SteveM wrote: ↑Tue Apr 09, 2024 10:50To which I respond, 'Healthy Streets' m-lord,
https://www.healthystreets.com/ where directness for peds and cycles aces other considerations, and certainly bridges and subways fail on that measure.
I don't see how that follows. A bridge or subway of the kind often provided in the UK in the twentieth century would fail, certainly, because it would involve a level change via ramps or steps, often multiple switchbacks or spirals during the change in height, and then a narrow crossing that would be either exposed and windswept or dangerously dark and secluded, all while motor traffic flowed through unimpeded.
This is not Healthy Streets compliant and is not, I think, what either Jackal or I were suggesting.

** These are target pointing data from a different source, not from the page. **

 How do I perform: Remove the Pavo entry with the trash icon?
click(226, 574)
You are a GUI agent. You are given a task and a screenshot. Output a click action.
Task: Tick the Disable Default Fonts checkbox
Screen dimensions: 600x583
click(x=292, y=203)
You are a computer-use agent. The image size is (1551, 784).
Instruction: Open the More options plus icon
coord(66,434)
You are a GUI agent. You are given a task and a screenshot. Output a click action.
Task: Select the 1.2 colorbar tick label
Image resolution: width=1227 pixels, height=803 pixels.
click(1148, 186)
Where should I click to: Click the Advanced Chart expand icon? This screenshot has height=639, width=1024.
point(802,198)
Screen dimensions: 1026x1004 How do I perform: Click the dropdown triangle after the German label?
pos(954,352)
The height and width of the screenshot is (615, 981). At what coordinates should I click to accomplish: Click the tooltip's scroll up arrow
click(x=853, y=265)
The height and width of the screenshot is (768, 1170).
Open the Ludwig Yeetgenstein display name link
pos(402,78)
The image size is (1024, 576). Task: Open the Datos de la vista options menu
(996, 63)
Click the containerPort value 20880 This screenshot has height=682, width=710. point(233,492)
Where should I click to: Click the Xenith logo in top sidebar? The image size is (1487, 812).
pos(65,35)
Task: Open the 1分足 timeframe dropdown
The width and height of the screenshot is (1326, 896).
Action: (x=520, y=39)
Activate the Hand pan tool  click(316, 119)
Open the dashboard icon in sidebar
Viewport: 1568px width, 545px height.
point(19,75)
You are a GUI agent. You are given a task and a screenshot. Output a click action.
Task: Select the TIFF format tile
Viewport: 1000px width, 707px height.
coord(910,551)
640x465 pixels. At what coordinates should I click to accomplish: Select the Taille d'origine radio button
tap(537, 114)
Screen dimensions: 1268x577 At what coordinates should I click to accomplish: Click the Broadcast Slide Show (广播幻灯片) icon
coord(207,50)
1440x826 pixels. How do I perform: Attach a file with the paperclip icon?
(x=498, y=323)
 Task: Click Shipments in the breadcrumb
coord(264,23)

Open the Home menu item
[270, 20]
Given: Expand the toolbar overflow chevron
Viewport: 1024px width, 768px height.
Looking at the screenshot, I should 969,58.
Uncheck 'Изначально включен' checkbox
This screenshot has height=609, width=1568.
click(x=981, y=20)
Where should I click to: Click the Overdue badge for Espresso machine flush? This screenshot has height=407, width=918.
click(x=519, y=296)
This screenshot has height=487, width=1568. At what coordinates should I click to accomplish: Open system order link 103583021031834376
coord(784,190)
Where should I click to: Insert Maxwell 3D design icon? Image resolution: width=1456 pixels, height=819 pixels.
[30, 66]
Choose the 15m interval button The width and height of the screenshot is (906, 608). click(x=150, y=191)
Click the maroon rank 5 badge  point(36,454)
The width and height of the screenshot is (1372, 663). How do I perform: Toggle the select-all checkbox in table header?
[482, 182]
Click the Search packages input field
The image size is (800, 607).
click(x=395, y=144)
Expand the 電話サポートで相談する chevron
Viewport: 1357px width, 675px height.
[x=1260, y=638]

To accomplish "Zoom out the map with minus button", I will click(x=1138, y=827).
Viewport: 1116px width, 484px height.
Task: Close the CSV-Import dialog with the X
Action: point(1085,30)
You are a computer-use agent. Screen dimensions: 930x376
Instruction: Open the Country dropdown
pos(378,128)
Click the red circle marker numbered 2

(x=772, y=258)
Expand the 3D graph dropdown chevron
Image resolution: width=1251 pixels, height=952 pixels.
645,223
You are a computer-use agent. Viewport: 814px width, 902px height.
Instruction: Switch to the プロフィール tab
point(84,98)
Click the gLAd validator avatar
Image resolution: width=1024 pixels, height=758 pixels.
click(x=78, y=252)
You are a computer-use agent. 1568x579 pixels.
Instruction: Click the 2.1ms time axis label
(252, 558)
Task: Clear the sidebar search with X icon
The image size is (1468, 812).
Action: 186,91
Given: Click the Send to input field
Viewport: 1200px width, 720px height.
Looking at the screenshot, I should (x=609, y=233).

But that does not mean that a bridge or subway is automatically bad and wrong. It absolutely does not mean that a bridge or subway is automatically worse than taking a route that makes multiple signalised crossings of sliproads, side roads and roundabout approaches, which is a dreadful way to get people around on foot or on bike. To me
that is saying "car is king" because it makes all other road users skirt around the cars and wait for permission to cross vehicle flows.
A properly designed route for NMUs can involve bridges and subways to provide a direct, pleasant route that prioritises those modes of transport and eliminates steps, ramps and signals.
This is a reasonably new example near Cambridge that is fairly modest - it could be wider, for a start - but it provides a direct route across the A14 without requiring NMUs to use any part of the neighbouring junction, and is a shorter way between the places either side, point to point, than going via the interchange.
To put that in more concrete terms relating to this junction, HCC's design for M27 J10 has the main pedestrian and cycle route between Fareham and the new development crossing the westbound M27 exit sliproad on the level, at a set of lights, and sharing the new bridge over the motorway. Further north, where the route crosses Broadway, that street will be carrying most of the traffic to and from the M27 so will be dominated by motor traffic movements. If you kept the interchange on the site of the present J10, you could have the whole new bridge for pedestrians and cycles, without having to give way to motorised traffic at all, and with no changes in level beyond those already in the design. Broadway, meanwhile, would not form a route to or from the M27 and so would only be carrying local traffic. That is surely better - and more compliant with the concept of Healthy Streets - than intentionally building, at the outset and from scratch, a main pedestrian and cycle route that is entangled with motor traffic passing through a motorway interchange.